PROJECT SUMMARY

Myelodysplastic syndromes (MDS) constitute a variety of blood disorders, which are characterized by insufficient production of blood cells causing severe infections, fatigue, bleeding, and a risk for progression to acute leukemia. Currently, the majority of therapeutic approaches aim to control disease-related symptoms and are not curative. The lack of therapeutic opportunities (especially in immunotherapy, e.g., boosting the body’s natural defenses to fight cancer) is caused in part by the incomplete understanding of the several factors at play in MDS development and its progression to leukemia.

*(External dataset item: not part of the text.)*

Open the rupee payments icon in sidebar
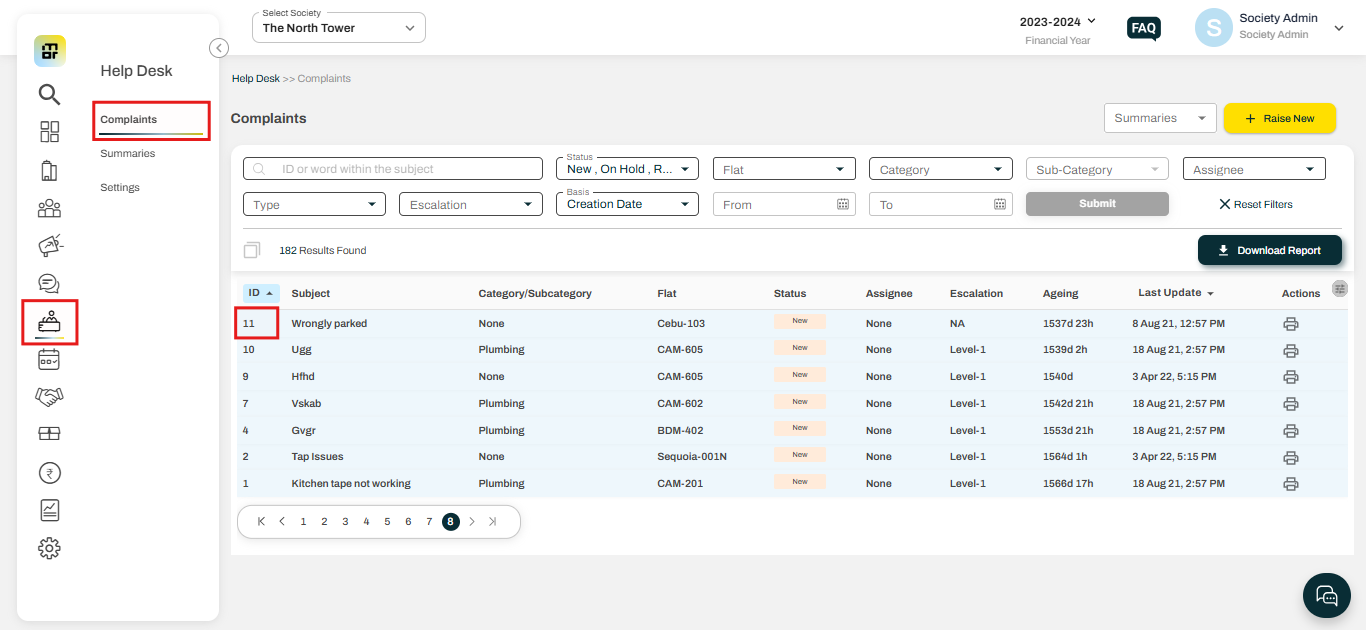The width and height of the screenshot is (1366, 630). 48,471
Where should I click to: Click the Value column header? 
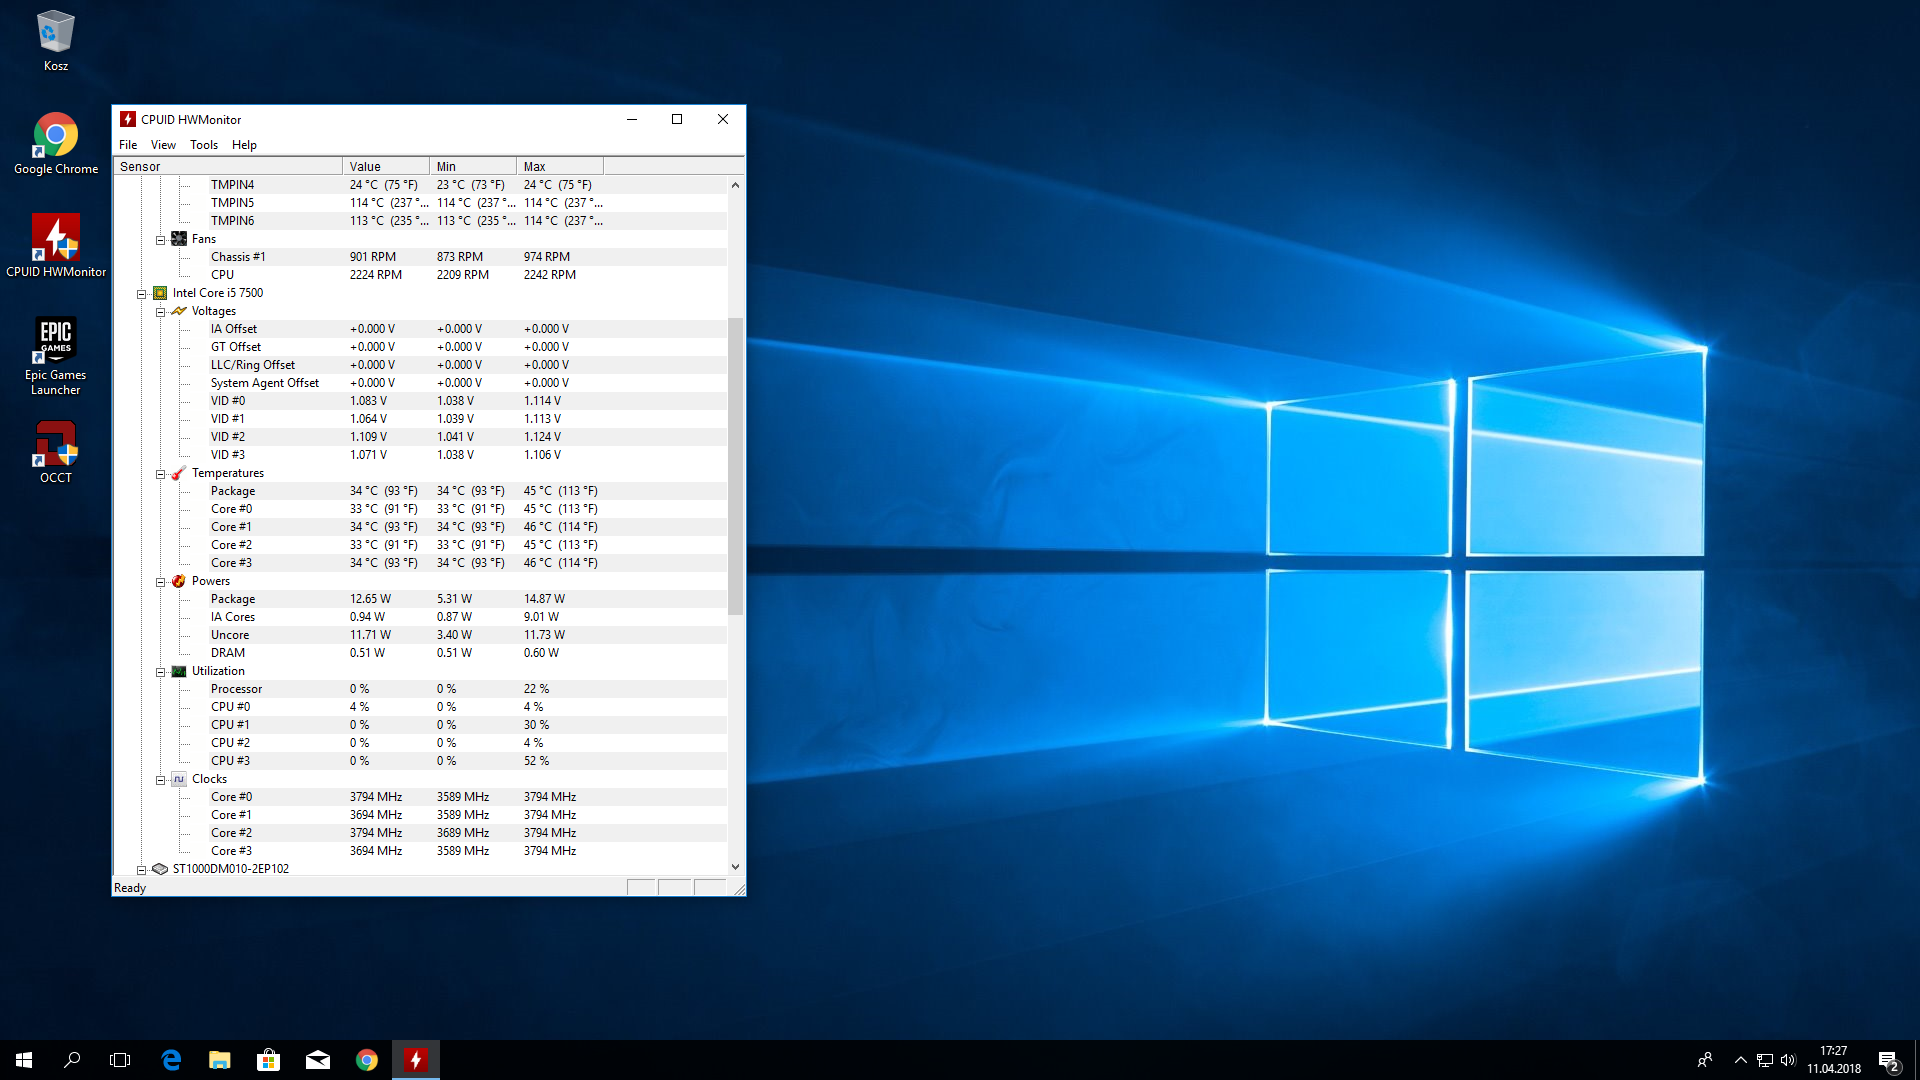click(x=385, y=167)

Our immune system helps us fight cancer cells via a variety of control systems, which ultimately enable our lymphocytes to recognize their targets. However, in tumors such as in MDS, these checkpoints do not work properly and dysregulation of such identification mechanisms may play a major role in the development and progression of the disease, and its treatment sensitivity profile.

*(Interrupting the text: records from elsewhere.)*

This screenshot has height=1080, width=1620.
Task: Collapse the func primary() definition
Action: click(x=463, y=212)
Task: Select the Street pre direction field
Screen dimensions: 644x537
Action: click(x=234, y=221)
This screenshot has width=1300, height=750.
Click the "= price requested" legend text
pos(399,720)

To address this unmet clinical need, My EvansMDS research proposal delves into the study of mechanisms of immune evasion in an attempt to characterize their molecular basis. In addition to exploring the most established MDS-associated mutations to comprehensively examine their role in immune dysregulation, we will also investigate the role of the immune system itself, whose natural anti-tumor activities fail to operate when specific acquired mutations enable the “escape” towards leukemia progression. To that end, we will use a variety of experimental procedures to help us detect specific alterations in immune genes and study their effects. We will then connect immunogenomic and clinical data through the innovative use of artificial intelligence-based tools. The long-term goals of this research are to further our understanding of the contribution of the immune system in MDS biology and identify potential new curative therapies for this disease.